Feb 19, 2014

Playing Handball: Trèfle du Perche

I am living in Paris during the summer Olympics 2012 in London, and I would like to tell you what the coverage of Olympic gymnastics is like in France, but I can't, because they keep choosing to show only handball. And more handball. At least, whenever I'm looking. We interrupt our regularly-schedule programming to tell you that our regularly-scheduled programming is not what we want it to be.
Is it better now that we're in the winter Olympics and there's no handball? Not really. Headlines recently cheered about "the Blues" making the Europe finals in Herning, Denmark, having beaten world-champion-title holder Spain 30-27 in the last minutes of a hotly contested match. But will they beat the winner of the Denmark-Croatia semi-finals? I don't know; the suspense is killing me (and will probably kill me for the rest of my life, as I will likely forget to follow up with the results). And instead of showing the figure skating that I really want to see, French prime time TV is showing American crime dramas dubbed into French. Surfing the channels, I manage to find only one sport: handball. It's a tournament between BAR and ADE, which may (or may not) be Barcelona vs. Adelaide.
Blast those Frenchwomen and men and their handball prowess! Instead of Olympic gymnastics and figure skating, I am forced to watch BAR vs. ADE or the quarterfinals of women's handball -- France vs. Montenegro, cities -- and whole countries -- I have basically never heard of competing in a sport I had basically never heard of.

To be more precise, I thought I had heard of handball, because my parents, their siblings and cousins, who all grew up in New York City, have talked about playing handball when they were children. However, it turns out that that NYC handball is not the same game as Olympic handball, a revelation that stunned my mother who, since she lives in the US, has not been forced to watch any Olympic handball. If she had, she would realize that while NYC handball is like squash played against a wall with one's hands, Olympic handball is like soccer, played indoors with one's hands.

Who ultimately won the London 2012 Olympic handball competition? Or the 2014 European World Championship? Who knows? Who cares? I'll tell you who cares: the French people, or at least the French media. Oh, NBC, all you American sportscasters with your inane commentary and spotlights on the athletes, I actually miss you.

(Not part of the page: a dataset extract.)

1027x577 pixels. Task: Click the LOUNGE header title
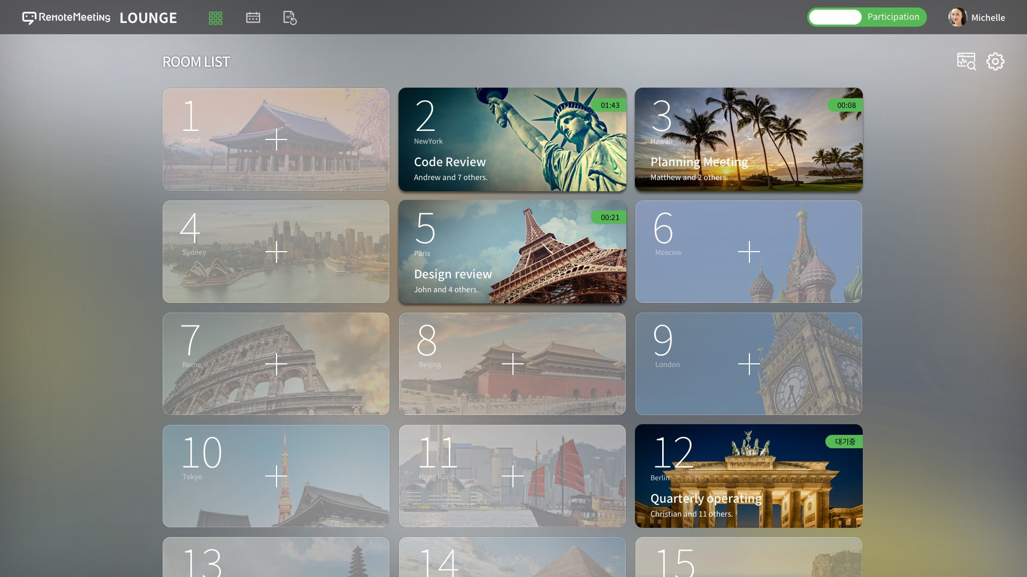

THE CHEESE: Trèfle du Perche

Trèfle du Perche is an unusually four-leaf-clover shaped raw goat's milk cheese and, in fact, "trèfle" means clover. It's ashed and looks bluish-gray, with brainy wrinkles. The inside is clean white, with a center that's a thick cream-cheese texture. But as it warms up, a perfectly ripe Trèfle du Perche will melt and ooze into a lightly golden, liquidy, buttery mess. I mean mass. Well, both work.

The flavor is firmly goaty, but not the kind that makes timid cheese eaters run for the hills. It's a cheese that's relatively easy to find, given that it's a new cheese that's only been in production since 2005. Still, it appears regularly in fine cheese shops. It's worth trying and makes a lovely addition to a cheese platter, both for the taste and the pretty shape.

It's aged for a minimum of 10 days on the farms where it's made, in Perche, which is a tiny spot on the map not too far west of Paris in northern, central France. It's firmly in cow country -- on the edge of Normandy, and so a goat cheese from this region is a rarity.


Though Perche here is the name of the place from which the cheese hails, the word "perche" means "pole". And "saut à la perche" means "pole-vaulting", another slightly oddball (but not handball) Olympic sport. Watching the Olympics here, I always feel just seconds away from having to watch curling. It's a longshot connection, I know, but then again, when it comes to handball -- and the Olympics -- what isn't a longshot?